Recentemente, concluiu-se um estudo que avaliou a sensibilidade de isolados de Estados das regiões Sul e Sudeste do Brasil aos principais fungicidas protetores ou de contato usados no controle da requeima. Os resultados permitiram concluir não haver evidência de resistência a estes produtos. O uso de sistemas de previsão como auxiliar na tomada de decisão pode resultar em controle mais eficiente da doença. Testes de campo, nas condições da Zona da Mata de Minas Gerais, indicaram que a eficiência dos sistemas BLITECAST, Wallin e SIMCAST variam conforme a época do ano. Antes de serem utilizados, é importante avaliar o desempenho destes sistemas nos locais onde serão implementados, nas diferentes as estações de cultivos.


Outras formas de controle da doença também estão sendo pesquisadas. Maiores avanços têm sido conseguidos para a obtenção de variedades resistentes. Recentemente, verificou-se que o gene RB7 originado de Solanum bulbocastanum confere resistência duradoura à requeima e é eficiente para diferentes raças do patógeno. Esta característica é importante principalmente quando o material resistente for plantado em regiões onde há muitas raças de P. infestans, como o verificado nas regiões Sul e Sudeste do Brasil. Métodos alternativos de controle como o uso de caldas, extratos de plantas e controle biológico, também estão sendo investigados.


Estes métodos são importantes principalmente para atender produtores de batata orgânica. Infelizmente, até o momento, poucos trabalhos foram publicados em revistas científicas com demonstração convincente da eficiência destes métodos. Na UFV, iniciaram-se trabalhos visando a busca de alternativas para o controle da requeima em cultivos orgânicos.

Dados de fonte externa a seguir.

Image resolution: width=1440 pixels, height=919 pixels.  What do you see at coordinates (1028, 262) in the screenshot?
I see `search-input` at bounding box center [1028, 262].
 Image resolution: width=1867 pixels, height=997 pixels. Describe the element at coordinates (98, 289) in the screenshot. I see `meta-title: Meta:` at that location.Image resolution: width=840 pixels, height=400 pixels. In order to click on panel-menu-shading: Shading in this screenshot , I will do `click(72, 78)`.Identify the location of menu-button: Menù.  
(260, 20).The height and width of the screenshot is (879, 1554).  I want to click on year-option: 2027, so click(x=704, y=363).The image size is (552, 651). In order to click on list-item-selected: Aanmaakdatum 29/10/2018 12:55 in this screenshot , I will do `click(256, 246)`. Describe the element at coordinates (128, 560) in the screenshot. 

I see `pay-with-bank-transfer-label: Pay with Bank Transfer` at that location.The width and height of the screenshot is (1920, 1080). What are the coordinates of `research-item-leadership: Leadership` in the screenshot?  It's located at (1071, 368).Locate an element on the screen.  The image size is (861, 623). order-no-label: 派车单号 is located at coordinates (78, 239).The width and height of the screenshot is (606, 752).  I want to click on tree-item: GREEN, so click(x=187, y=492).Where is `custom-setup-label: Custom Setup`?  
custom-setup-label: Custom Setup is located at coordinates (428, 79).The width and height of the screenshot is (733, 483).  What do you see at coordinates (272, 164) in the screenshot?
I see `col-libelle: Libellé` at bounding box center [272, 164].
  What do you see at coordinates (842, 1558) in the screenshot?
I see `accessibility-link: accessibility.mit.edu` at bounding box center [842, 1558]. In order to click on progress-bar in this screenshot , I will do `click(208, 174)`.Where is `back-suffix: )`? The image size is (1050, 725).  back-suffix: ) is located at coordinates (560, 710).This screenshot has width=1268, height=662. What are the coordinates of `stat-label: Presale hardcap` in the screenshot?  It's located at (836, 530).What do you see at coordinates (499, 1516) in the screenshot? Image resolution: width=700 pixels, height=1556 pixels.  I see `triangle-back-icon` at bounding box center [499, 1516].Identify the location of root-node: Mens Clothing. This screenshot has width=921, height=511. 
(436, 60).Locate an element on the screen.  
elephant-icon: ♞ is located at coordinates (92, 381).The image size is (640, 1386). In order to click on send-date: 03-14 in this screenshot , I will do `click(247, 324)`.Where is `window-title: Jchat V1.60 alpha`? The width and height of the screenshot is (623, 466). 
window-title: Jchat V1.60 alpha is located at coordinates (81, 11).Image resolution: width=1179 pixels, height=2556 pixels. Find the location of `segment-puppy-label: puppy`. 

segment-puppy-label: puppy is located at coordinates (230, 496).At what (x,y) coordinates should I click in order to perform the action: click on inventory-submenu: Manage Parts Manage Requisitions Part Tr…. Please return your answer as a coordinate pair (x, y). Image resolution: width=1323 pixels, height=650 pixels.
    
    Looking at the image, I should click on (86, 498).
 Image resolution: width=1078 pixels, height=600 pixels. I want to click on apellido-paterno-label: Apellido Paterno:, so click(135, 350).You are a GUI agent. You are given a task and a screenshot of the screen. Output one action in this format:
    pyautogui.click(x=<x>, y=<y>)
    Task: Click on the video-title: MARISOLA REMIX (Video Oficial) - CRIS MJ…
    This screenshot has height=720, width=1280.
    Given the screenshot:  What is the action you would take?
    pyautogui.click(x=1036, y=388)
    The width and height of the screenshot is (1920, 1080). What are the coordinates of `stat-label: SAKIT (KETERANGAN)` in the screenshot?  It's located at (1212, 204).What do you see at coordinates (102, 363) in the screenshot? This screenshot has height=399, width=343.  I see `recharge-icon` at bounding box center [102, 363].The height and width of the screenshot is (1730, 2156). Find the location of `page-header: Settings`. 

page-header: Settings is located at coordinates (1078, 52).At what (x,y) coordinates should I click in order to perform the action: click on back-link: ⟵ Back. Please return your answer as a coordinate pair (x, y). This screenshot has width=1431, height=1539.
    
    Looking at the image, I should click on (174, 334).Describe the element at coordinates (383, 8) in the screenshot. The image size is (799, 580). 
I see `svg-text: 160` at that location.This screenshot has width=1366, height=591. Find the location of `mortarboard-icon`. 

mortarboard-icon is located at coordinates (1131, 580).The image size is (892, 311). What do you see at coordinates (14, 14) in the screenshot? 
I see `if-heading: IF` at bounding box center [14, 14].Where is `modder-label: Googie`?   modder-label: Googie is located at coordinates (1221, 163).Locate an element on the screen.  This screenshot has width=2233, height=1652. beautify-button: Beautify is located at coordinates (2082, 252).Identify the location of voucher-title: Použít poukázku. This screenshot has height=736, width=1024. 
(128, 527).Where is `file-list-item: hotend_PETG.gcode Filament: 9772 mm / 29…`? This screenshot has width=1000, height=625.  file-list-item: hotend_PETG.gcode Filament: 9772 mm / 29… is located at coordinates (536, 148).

Espera-se que, em breve, seja possível obter resultados que auxiliem o estabelecimento de diretrizes para o manejo da doença neste tipo de cultivo.


O avanço das pesquisas tornará possível o controle mais eficiente da requeima, com uso mais racional de fungicidas, menor impacto ambiental e maior rentabilidade ao bataticultor. A integração do setor produtivo com o da pesquisa é fundamental para o sucesso dessa iniciativa.